If you think about a production line that has to produce 30 units a day with a certain number of people. If you reduce the number of people per day, but still have to meet the same production – you can attract new people, she said.

Seshi said that a four-day work week would only be optimal for environments where the person in charge is not a micromanager who needs to see their employees every day at work. So far, it largely depends on the responsibility between the employer and the employee.

For this to work, there has to be trust in the team so the employer can have peace of mind knowing that tasks are being completed on time, Ceshea said.

Legal obstacles

For the four-day work week to become a reality for more than just a select group, South African labor laws need to be amended. The shortened week could apply to white-collar workers earning more than R224,000 a year, said Abigail Butcher, associate in Cliffe Dekker Hofmeyr’s employment law practice.

White-collar workers earning above the threshold are not bound by the working time rules in the Basic Conditions of Employment Act (BCEA). These white-collar workers are also likely to work in an office environment and have flexibility when it comes to their schedules, Butcher said.

Under the BCEA, the working hours of employees earning less than the ministerial threshold of 224,080 rand and in certain sectors are governed by a sectoral definition. Companies can also enter into collective bargaining agreements with unions that regulate working hours, Myasnik said.

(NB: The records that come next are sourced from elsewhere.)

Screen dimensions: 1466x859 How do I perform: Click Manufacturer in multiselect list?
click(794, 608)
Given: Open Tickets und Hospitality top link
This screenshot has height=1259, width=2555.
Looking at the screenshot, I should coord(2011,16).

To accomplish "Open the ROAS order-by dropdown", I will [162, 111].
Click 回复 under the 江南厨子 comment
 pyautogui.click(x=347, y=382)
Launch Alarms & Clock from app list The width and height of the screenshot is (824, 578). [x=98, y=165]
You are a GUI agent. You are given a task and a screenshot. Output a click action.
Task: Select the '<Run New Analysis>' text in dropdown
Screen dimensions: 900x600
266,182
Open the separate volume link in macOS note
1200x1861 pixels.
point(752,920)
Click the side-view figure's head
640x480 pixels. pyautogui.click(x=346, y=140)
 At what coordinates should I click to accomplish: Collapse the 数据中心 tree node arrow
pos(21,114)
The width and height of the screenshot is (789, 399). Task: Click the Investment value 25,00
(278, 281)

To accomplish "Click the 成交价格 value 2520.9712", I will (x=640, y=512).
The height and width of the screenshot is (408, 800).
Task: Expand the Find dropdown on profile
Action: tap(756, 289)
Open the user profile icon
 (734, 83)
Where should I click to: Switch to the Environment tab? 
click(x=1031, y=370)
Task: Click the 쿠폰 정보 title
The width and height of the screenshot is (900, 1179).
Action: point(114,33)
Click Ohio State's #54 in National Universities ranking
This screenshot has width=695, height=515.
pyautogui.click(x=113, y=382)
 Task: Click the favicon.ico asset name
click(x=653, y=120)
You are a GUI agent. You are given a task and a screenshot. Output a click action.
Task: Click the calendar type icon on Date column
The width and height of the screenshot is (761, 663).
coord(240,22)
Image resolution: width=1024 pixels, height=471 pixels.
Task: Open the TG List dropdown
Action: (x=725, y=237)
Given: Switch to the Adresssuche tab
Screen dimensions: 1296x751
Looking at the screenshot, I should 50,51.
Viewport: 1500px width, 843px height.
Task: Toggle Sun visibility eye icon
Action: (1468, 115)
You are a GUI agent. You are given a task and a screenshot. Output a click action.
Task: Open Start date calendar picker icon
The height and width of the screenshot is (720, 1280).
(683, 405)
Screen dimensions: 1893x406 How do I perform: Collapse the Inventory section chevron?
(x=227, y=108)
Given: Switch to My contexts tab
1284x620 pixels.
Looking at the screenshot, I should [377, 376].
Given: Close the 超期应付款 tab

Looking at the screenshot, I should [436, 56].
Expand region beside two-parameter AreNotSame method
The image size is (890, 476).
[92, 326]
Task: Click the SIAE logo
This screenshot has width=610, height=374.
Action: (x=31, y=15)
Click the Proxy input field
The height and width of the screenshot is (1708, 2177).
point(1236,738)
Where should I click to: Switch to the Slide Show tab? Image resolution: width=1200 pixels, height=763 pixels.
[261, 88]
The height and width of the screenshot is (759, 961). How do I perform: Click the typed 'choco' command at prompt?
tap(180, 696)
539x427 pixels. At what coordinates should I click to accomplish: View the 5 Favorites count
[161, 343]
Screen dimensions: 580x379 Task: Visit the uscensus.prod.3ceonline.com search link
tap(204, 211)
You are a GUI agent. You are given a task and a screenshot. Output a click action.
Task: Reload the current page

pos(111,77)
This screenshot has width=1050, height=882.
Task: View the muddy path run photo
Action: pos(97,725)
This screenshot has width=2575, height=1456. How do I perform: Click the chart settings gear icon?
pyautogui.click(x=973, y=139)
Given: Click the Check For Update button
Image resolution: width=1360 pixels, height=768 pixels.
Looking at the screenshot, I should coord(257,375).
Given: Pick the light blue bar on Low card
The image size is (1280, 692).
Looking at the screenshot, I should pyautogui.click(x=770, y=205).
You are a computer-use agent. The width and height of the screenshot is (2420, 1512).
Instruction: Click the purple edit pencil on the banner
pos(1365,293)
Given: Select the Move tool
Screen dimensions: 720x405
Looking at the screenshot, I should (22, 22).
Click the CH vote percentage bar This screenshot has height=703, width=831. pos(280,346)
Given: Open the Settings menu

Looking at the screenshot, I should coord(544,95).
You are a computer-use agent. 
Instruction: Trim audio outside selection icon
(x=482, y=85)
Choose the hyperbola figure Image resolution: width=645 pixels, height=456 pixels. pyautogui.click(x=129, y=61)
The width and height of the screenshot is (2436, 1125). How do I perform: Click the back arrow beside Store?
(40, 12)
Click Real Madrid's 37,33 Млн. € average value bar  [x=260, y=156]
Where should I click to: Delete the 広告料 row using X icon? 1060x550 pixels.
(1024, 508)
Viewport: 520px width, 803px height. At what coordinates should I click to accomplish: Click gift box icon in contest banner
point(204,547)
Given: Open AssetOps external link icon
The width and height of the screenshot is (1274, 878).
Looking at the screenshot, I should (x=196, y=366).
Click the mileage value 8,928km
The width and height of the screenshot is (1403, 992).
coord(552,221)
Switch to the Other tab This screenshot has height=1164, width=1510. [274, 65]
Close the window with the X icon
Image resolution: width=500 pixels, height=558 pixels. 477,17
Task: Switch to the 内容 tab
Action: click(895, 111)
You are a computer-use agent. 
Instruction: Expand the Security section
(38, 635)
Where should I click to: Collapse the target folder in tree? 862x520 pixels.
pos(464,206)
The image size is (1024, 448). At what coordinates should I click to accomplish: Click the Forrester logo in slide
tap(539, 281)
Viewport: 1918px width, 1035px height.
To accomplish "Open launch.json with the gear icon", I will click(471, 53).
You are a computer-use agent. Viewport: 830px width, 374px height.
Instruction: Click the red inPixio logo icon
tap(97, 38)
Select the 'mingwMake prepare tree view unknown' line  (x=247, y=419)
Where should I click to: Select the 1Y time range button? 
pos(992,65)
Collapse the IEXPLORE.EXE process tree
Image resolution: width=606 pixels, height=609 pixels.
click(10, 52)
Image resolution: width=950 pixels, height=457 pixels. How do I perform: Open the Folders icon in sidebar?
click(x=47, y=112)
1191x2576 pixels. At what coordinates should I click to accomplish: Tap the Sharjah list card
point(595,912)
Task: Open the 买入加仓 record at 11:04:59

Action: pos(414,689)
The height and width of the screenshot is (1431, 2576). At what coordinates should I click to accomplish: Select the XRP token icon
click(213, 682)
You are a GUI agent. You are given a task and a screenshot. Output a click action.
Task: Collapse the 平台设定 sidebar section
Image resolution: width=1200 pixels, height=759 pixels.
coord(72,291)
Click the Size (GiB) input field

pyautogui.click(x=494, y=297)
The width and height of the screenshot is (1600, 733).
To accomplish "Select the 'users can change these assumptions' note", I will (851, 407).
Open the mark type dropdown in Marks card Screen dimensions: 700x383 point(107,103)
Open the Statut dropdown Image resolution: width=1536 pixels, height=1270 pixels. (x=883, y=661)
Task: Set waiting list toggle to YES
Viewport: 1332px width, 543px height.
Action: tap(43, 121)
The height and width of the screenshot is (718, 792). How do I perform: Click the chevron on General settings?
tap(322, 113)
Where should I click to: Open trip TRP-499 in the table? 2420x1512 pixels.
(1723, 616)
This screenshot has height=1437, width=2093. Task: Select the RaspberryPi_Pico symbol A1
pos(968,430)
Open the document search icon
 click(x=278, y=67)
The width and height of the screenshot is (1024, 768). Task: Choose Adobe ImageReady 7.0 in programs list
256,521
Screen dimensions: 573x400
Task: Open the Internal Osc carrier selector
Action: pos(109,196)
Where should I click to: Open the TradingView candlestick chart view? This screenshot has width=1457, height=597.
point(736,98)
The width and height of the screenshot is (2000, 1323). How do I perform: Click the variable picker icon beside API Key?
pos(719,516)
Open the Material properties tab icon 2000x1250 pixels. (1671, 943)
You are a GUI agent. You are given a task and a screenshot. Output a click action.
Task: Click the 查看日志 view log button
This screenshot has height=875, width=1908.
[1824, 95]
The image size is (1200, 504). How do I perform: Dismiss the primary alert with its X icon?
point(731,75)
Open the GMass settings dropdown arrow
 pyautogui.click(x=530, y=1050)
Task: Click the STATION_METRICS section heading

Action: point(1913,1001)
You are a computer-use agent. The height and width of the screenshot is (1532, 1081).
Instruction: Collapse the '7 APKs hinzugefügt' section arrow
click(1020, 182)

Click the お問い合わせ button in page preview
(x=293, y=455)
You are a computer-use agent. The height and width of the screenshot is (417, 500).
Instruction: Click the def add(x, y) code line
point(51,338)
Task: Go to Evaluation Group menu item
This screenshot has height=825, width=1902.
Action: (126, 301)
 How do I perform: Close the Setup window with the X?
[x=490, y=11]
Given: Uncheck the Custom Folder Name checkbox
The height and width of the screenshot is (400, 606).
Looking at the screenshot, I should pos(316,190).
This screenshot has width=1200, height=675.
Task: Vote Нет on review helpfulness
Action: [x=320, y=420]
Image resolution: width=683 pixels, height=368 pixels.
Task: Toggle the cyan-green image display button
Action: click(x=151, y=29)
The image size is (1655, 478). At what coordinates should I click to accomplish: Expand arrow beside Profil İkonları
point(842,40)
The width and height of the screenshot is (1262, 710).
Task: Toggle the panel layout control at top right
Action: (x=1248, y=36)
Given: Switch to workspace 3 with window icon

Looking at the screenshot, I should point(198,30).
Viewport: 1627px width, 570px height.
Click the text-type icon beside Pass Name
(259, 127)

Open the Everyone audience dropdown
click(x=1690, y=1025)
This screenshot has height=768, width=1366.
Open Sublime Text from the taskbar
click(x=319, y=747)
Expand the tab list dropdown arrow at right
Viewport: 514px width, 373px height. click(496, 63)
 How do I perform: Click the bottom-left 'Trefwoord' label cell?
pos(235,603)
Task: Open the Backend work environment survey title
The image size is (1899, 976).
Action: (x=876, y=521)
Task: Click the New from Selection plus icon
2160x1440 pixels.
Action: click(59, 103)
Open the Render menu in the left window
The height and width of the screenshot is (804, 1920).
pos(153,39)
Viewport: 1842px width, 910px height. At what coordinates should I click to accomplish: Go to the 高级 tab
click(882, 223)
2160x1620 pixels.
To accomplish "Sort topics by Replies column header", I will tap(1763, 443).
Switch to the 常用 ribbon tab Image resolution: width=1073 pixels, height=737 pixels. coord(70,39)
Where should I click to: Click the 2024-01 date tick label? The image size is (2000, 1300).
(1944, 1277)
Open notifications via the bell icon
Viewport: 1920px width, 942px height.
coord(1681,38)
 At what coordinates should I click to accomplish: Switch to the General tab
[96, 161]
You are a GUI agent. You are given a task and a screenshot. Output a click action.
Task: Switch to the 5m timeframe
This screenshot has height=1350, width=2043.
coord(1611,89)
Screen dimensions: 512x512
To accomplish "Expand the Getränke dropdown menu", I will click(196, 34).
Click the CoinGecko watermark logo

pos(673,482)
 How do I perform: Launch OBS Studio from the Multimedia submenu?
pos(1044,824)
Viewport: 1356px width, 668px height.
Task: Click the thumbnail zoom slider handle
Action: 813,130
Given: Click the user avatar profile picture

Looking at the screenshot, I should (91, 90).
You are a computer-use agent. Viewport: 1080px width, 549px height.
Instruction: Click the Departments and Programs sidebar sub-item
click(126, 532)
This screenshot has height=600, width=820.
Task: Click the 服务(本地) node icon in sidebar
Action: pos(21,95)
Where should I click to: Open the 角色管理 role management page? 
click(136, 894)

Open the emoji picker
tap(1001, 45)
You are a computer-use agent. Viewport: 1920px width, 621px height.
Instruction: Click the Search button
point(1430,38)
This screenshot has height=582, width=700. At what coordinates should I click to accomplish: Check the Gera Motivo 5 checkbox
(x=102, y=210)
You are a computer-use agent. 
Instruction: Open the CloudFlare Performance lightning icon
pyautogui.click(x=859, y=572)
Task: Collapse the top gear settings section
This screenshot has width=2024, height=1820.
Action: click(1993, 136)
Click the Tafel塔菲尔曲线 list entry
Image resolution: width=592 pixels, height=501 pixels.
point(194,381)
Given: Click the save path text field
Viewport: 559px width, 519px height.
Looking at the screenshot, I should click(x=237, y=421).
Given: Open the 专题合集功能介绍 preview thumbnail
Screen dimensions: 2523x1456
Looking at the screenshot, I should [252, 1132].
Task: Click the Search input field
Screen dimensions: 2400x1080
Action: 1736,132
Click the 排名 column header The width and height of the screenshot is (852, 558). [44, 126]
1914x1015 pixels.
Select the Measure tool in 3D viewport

She said that in order for there to be significant changes sufficient to introduce a four-day work week, that legislation would need to be amended.

The trial continues

The UK is currently running the largest four-day workweek in partnership with researchers from Cambridge University, Boston College and Oxford University. Since launching in June, the pilot, which will run until the end of the year, has involved 3,300 workers from 70 companies.

During the program, workers receive 100% of their wages for working only 80% of their normal week. Performance, however, must be maintained at 100%.